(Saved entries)
[BEGIN]

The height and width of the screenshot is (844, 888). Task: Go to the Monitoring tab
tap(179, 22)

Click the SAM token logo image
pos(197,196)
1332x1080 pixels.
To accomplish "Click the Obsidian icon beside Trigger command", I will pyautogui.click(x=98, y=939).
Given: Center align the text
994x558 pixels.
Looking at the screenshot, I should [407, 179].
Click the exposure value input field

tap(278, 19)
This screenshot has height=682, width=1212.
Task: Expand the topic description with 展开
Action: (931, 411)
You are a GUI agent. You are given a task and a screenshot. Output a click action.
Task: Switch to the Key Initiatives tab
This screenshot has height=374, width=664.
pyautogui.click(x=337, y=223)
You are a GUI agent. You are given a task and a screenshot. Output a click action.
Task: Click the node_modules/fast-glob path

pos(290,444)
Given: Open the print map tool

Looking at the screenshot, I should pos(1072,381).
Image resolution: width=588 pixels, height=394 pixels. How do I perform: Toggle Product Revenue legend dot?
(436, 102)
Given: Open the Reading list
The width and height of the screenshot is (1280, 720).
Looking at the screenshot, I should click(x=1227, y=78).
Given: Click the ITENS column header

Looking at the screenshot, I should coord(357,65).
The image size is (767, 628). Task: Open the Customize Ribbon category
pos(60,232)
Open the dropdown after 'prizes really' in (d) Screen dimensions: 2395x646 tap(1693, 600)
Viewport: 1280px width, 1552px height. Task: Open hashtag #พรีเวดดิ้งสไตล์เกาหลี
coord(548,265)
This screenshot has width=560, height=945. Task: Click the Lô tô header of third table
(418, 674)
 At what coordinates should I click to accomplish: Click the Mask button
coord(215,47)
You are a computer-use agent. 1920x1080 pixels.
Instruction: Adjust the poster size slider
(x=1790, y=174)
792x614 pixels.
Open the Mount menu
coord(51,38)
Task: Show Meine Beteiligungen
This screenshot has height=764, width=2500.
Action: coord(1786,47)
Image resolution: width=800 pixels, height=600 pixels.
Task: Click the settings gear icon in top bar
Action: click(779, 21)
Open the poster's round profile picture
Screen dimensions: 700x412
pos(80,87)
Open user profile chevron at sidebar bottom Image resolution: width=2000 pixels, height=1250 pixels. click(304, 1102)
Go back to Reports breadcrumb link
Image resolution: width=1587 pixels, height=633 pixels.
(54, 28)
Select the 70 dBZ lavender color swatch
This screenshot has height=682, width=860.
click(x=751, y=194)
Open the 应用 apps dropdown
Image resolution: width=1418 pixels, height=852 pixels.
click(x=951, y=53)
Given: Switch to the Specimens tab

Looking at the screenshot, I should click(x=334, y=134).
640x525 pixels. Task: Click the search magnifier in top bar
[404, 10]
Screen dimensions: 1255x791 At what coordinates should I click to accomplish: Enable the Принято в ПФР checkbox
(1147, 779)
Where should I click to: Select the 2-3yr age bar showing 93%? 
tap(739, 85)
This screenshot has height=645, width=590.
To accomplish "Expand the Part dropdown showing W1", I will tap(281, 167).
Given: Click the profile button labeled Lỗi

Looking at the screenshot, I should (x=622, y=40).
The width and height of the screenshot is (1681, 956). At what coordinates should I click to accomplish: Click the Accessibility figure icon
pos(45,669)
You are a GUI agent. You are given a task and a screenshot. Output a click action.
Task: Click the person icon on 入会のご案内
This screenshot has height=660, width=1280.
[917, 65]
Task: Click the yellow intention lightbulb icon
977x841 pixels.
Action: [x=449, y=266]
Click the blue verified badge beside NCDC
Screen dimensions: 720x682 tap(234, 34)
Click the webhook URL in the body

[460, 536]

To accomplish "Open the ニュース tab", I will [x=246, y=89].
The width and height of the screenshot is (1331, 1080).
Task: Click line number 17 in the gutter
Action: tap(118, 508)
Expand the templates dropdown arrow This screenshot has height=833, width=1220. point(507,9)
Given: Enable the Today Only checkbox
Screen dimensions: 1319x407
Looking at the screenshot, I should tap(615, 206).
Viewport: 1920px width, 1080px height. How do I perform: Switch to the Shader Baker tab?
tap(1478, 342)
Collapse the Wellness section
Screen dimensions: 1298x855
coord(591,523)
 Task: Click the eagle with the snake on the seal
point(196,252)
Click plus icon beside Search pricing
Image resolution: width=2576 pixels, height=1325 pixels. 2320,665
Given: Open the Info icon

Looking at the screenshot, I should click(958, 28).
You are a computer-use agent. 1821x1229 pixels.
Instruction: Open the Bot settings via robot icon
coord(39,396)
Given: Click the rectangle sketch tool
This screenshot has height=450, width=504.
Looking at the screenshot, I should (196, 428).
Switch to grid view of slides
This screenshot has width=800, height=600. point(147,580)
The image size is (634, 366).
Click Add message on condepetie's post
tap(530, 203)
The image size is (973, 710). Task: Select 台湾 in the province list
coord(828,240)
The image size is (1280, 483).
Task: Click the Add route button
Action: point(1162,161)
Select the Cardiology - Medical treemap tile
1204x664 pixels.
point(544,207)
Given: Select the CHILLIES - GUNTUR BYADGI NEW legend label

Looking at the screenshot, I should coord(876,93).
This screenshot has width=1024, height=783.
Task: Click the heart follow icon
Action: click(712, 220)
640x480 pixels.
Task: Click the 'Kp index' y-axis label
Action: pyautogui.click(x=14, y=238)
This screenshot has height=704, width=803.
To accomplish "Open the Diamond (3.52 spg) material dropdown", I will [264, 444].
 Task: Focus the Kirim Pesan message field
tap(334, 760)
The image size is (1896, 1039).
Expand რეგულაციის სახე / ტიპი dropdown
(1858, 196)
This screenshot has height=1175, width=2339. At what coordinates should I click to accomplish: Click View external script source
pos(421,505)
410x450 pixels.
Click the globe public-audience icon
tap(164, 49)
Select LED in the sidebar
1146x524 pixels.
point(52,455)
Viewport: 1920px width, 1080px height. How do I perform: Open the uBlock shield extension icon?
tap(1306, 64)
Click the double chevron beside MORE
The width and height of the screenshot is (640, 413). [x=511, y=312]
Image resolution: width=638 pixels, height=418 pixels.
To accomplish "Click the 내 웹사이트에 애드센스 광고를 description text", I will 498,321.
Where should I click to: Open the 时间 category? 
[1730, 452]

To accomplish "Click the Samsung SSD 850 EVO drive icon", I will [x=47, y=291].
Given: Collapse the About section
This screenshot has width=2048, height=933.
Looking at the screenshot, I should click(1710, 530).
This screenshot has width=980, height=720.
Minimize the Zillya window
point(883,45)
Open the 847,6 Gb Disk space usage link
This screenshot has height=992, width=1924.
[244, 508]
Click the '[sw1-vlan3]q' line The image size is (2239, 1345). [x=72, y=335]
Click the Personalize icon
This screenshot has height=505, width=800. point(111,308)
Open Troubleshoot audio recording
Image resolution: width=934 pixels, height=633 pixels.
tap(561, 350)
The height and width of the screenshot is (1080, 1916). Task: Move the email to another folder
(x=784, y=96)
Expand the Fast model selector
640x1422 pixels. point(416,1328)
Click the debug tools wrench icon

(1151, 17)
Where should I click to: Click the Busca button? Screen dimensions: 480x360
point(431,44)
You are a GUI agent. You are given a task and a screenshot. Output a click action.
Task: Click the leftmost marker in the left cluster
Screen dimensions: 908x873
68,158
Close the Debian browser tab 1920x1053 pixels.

[END]

Problem statement: Please edit the entries above, replacing each "GUI agent" with "screen agent" and leaving everything else as it is.

Expected answer:
The height and width of the screenshot is (844, 888). Task: Go to the Monitoring tab
tap(179, 22)

Click the SAM token logo image
pos(197,196)
1332x1080 pixels.
To accomplish "Click the Obsidian icon beside Trigger command", I will pyautogui.click(x=98, y=939).
Given: Center align the text
994x558 pixels.
Looking at the screenshot, I should [407, 179].
Click the exposure value input field

tap(278, 19)
This screenshot has height=682, width=1212.
Task: Expand the topic description with 展开
Action: (931, 411)
You are a screen agent. You are given a task and a screenshot. Output a click action.
Task: Switch to the Key Initiatives tab
This screenshot has height=374, width=664.
pyautogui.click(x=337, y=223)
You are a screen agent. You are given a task and a screenshot. Output a click action.
Task: Click the node_modules/fast-glob path

pos(290,444)
Given: Open the print map tool

Looking at the screenshot, I should pos(1072,381).
Image resolution: width=588 pixels, height=394 pixels. How do I perform: Toggle Product Revenue legend dot?
(436, 102)
Given: Open the Reading list
The width and height of the screenshot is (1280, 720).
Looking at the screenshot, I should click(x=1227, y=78).
Given: Click the ITENS column header

Looking at the screenshot, I should coord(357,65).
The image size is (767, 628). Task: Open the Customize Ribbon category
pos(60,232)
Open the dropdown after 'prizes really' in (d) Screen dimensions: 2395x646 tap(1693, 600)
Viewport: 1280px width, 1552px height. Task: Open hashtag #พรีเวดดิ้งสไตล์เกาหลี
coord(548,265)
This screenshot has width=560, height=945. Task: Click the Lô tô header of third table
(418, 674)
 At what coordinates should I click to accomplish: Click the Mask button
coord(215,47)
You are a computer-use agent. 1920x1080 pixels.
Instruction: Adjust the poster size slider
(x=1790, y=174)
792x614 pixels.
Open the Mount menu
coord(51,38)
Task: Show Meine Beteiligungen
This screenshot has height=764, width=2500.
Action: coord(1786,47)
Image resolution: width=800 pixels, height=600 pixels.
Task: Click the settings gear icon in top bar
Action: click(779, 21)
Open the poster's round profile picture
Screen dimensions: 700x412
pos(80,87)
Open user profile chevron at sidebar bottom Image resolution: width=2000 pixels, height=1250 pixels. click(304, 1102)
Go back to Reports breadcrumb link
Image resolution: width=1587 pixels, height=633 pixels.
(54, 28)
Select the 70 dBZ lavender color swatch
This screenshot has height=682, width=860.
click(x=751, y=194)
Open the 应用 apps dropdown
Image resolution: width=1418 pixels, height=852 pixels.
click(x=951, y=53)
Given: Switch to the Specimens tab

Looking at the screenshot, I should click(x=334, y=134).
640x525 pixels. Task: Click the search magnifier in top bar
[404, 10]
Screen dimensions: 1255x791 At what coordinates should I click to accomplish: Enable the Принято в ПФР checkbox
(1147, 779)
Where should I click to: Select the 2-3yr age bar showing 93%? 
tap(739, 85)
This screenshot has height=645, width=590.
To accomplish "Expand the Part dropdown showing W1", I will tap(281, 167).
Given: Click the profile button labeled Lỗi

Looking at the screenshot, I should (x=622, y=40).
The width and height of the screenshot is (1681, 956). At what coordinates should I click to accomplish: Click the Accessibility figure icon
pos(45,669)
You are a screen agent. You are given a task and a screenshot. Output a click action.
Task: Click the person icon on 入会のご案内
This screenshot has height=660, width=1280.
[917, 65]
Task: Click the yellow intention lightbulb icon
977x841 pixels.
Action: [x=449, y=266]
Click the blue verified badge beside NCDC
Screen dimensions: 720x682 tap(234, 34)
Click the webhook URL in the body

[460, 536]

To accomplish "Open the ニュース tab", I will [x=246, y=89].
The width and height of the screenshot is (1331, 1080).
Task: Click line number 17 in the gutter
Action: tap(118, 508)
Expand the templates dropdown arrow This screenshot has height=833, width=1220. point(507,9)
Given: Enable the Today Only checkbox
Screen dimensions: 1319x407
Looking at the screenshot, I should tap(615, 206).
Viewport: 1920px width, 1080px height. How do I perform: Switch to the Shader Baker tab?
tap(1478, 342)
Collapse the Wellness section
Screen dimensions: 1298x855
coord(591,523)
 Task: Click the eagle with the snake on the seal
point(196,252)
Click plus icon beside Search pricing
Image resolution: width=2576 pixels, height=1325 pixels. 2320,665
Given: Open the Info icon

Looking at the screenshot, I should click(958, 28).
You are a computer-use agent. 1821x1229 pixels.
Instruction: Open the Bot settings via robot icon
coord(39,396)
Given: Click the rectangle sketch tool
This screenshot has height=450, width=504.
Looking at the screenshot, I should (196, 428).
Switch to grid view of slides
This screenshot has width=800, height=600. point(147,580)
The image size is (634, 366).
Click Add message on condepetie's post
tap(530, 203)
The image size is (973, 710). Task: Select 台湾 in the province list
coord(828,240)
The image size is (1280, 483).
Task: Click the Add route button
Action: point(1162,161)
Select the Cardiology - Medical treemap tile
1204x664 pixels.
point(544,207)
Given: Select the CHILLIES - GUNTUR BYADGI NEW legend label

Looking at the screenshot, I should coord(876,93).
This screenshot has width=1024, height=783.
Task: Click the heart follow icon
Action: click(712, 220)
640x480 pixels.
Task: Click the 'Kp index' y-axis label
Action: pyautogui.click(x=14, y=238)
This screenshot has height=704, width=803.
To accomplish "Open the Diamond (3.52 spg) material dropdown", I will [264, 444].
 Task: Focus the Kirim Pesan message field
tap(334, 760)
The image size is (1896, 1039).
Expand რეგულაციის სახე / ტიპი dropdown
(1858, 196)
This screenshot has height=1175, width=2339. At what coordinates should I click to accomplish: Click View external script source
pos(421,505)
410x450 pixels.
Click the globe public-audience icon
tap(164, 49)
Select LED in the sidebar
1146x524 pixels.
point(52,455)
Viewport: 1920px width, 1080px height. How do I perform: Open the uBlock shield extension icon?
tap(1306, 64)
Click the double chevron beside MORE
The width and height of the screenshot is (640, 413). [x=511, y=312]
Image resolution: width=638 pixels, height=418 pixels.
To accomplish "Click the 내 웹사이트에 애드센스 광고를 description text", I will 498,321.
Where should I click to: Open the 时间 category? 
[1730, 452]

To accomplish "Click the Samsung SSD 850 EVO drive icon", I will [x=47, y=291].
Given: Collapse the About section
This screenshot has width=2048, height=933.
Looking at the screenshot, I should click(1710, 530).
This screenshot has width=980, height=720.
Minimize the Zillya window
point(883,45)
Open the 847,6 Gb Disk space usage link
This screenshot has height=992, width=1924.
[244, 508]
Click the '[sw1-vlan3]q' line The image size is (2239, 1345). [x=72, y=335]
Click the Personalize icon
This screenshot has height=505, width=800. point(111,308)
Open Troubleshoot audio recording
Image resolution: width=934 pixels, height=633 pixels.
tap(561, 350)
The height and width of the screenshot is (1080, 1916). Task: Move the email to another folder
(x=784, y=96)
Expand the Fast model selector
640x1422 pixels. point(416,1328)
Click the debug tools wrench icon

(1151, 17)
Where should I click to: Click the Busca button? Screen dimensions: 480x360
point(431,44)
You are a screen agent. You are given a task and a screenshot. Output a click action.
Task: Click the leftmost marker in the left cluster
Screen dimensions: 908x873
68,158
Close the Debian browser tab 1920x1053 pixels.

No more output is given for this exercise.